Now I know there are a few various posts/topics on a few areas individually and scattered about to includeand disclude Bose ect. Though not many are able to define a complete remake of the sound system.

And from my research, ideas, and conclusions -- please do correct me if I am wrong or mislead in my thinking.

Firstly, there is the biggest road block the headunit. To be honest, thisis the first car I've ever had that the headunit wasn't change out within a day or two, but with everything being so integrated -.- this is arguably going to remain unchanged to allow me to keep all functionality.

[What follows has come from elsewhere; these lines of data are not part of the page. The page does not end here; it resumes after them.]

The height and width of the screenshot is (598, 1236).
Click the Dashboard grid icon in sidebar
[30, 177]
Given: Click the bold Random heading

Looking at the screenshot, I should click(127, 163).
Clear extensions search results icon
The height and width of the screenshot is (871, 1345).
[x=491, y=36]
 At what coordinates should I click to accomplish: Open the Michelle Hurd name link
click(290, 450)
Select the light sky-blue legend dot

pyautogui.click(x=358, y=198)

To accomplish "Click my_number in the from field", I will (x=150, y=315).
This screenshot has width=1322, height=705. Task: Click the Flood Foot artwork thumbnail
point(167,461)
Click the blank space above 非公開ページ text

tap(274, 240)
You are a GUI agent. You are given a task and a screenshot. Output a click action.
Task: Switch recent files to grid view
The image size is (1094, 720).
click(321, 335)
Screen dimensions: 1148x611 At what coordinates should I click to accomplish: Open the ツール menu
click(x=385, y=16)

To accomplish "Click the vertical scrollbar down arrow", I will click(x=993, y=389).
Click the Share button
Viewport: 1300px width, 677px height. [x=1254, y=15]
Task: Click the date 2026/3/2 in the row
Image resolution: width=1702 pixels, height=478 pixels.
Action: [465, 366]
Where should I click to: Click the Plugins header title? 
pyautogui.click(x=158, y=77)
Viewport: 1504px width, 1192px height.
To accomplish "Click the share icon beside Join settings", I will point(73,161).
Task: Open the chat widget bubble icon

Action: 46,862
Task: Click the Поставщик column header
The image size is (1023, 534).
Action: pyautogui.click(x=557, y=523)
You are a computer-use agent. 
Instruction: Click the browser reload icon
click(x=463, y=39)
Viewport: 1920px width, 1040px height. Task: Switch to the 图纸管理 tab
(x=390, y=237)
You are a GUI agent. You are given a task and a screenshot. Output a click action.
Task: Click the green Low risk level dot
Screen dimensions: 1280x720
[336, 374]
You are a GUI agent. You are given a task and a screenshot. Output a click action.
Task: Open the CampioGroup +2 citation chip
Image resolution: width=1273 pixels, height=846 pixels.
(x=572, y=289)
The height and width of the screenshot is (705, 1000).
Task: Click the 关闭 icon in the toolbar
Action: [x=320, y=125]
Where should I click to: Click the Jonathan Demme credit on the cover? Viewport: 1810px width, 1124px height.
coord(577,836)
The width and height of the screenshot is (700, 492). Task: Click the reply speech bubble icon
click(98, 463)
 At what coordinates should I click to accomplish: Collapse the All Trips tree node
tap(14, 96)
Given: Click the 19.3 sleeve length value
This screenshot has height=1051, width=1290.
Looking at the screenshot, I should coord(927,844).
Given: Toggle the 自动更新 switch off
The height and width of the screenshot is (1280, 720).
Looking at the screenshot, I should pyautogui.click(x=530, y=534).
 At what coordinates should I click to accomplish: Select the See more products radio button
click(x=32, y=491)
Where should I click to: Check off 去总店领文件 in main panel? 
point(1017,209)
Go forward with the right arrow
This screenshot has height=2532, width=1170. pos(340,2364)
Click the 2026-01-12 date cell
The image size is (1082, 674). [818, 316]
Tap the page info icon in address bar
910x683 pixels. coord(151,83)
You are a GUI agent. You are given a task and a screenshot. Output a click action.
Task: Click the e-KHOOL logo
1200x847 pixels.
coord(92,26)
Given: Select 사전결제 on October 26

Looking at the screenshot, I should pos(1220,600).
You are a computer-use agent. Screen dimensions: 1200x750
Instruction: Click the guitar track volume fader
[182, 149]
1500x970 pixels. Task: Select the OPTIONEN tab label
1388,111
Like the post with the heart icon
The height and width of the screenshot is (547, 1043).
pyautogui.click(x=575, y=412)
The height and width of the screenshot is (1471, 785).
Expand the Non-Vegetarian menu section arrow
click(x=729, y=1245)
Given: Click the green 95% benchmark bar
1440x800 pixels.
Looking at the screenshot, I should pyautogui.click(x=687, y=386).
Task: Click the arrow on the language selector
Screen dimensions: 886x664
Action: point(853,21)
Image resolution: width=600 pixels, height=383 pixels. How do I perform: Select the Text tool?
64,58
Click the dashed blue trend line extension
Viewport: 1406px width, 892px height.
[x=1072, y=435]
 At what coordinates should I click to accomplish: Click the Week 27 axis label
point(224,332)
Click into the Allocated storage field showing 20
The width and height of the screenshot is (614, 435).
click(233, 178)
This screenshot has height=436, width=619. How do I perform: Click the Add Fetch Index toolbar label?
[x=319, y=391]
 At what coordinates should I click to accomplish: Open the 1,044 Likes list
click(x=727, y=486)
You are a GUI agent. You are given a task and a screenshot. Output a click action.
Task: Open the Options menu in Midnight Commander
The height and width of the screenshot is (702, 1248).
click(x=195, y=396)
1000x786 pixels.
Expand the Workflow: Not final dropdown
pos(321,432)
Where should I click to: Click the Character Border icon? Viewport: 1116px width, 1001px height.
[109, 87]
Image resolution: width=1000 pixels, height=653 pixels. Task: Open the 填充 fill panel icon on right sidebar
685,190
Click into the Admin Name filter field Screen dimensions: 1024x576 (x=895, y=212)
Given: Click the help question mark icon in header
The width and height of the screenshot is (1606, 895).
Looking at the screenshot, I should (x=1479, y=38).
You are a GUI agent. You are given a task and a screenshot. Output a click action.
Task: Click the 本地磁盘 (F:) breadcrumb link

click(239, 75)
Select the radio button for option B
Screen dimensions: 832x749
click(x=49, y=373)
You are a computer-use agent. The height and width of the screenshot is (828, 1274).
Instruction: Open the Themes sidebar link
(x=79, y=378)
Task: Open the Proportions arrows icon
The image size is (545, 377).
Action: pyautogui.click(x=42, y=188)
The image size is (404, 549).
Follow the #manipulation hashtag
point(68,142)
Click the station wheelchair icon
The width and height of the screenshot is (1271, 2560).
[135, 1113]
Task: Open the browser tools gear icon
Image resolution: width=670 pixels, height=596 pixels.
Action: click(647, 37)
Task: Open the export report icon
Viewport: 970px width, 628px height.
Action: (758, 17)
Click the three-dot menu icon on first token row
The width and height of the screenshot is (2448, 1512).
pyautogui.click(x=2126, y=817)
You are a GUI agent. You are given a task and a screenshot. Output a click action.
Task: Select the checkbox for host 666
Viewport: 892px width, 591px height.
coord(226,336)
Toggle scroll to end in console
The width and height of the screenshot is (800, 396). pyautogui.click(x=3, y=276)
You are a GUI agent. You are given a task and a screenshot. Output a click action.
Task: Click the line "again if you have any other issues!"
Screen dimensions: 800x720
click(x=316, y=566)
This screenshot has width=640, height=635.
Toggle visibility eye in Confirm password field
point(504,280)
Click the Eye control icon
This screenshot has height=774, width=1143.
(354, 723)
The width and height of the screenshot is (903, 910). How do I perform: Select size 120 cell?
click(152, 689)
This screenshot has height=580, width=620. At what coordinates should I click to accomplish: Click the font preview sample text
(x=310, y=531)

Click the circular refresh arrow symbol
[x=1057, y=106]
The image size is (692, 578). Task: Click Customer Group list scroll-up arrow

-- possible solutions-- hopeful, dreams, and pie in the skys!

Section 1 - Headunit

1. Adding "applications" to be able to control frequencies/hpf/lpf/ actual equalizer ect. I know this is probably a huge nope / never /and/or your crazy, but hey I can be hopeful with all the advances I've seen changing up the infotainment system. ( then the next step would be hooking the signal to speakers/tweeters/amp ect.

2. Line out converters... - ick.... As an audiophile and very particular about sound this route seems.... Just ick.... Unless I'm wrong -.- which by all means do tell, cus #3 coming is quite more pricey from my research.

3. Signal processor - seem to be the light at the end of the tunnel in my headunit fiasco. But from initial research, 500+$$$ :/. I know you get what you pay for, but jeeze. Would love some alternatives that keep quality but lower cost if this avenue is best. ( looking to group front 3 speakers, 2 front tweeters added later on ( not sure if these can be aligned with other fronts, 2 rears, and subwoofers of course.

4. ( last one in this section most hopeful and probably impossible ) I have my single din Kenwood exceleon still, New and great unit. Pretty much use this as a "processor" of sorts and hook the output to this, redefine the the signal, and throw it to the speakers/sub. --- Mazda even left a bit of room that I could probably modify to fit it in.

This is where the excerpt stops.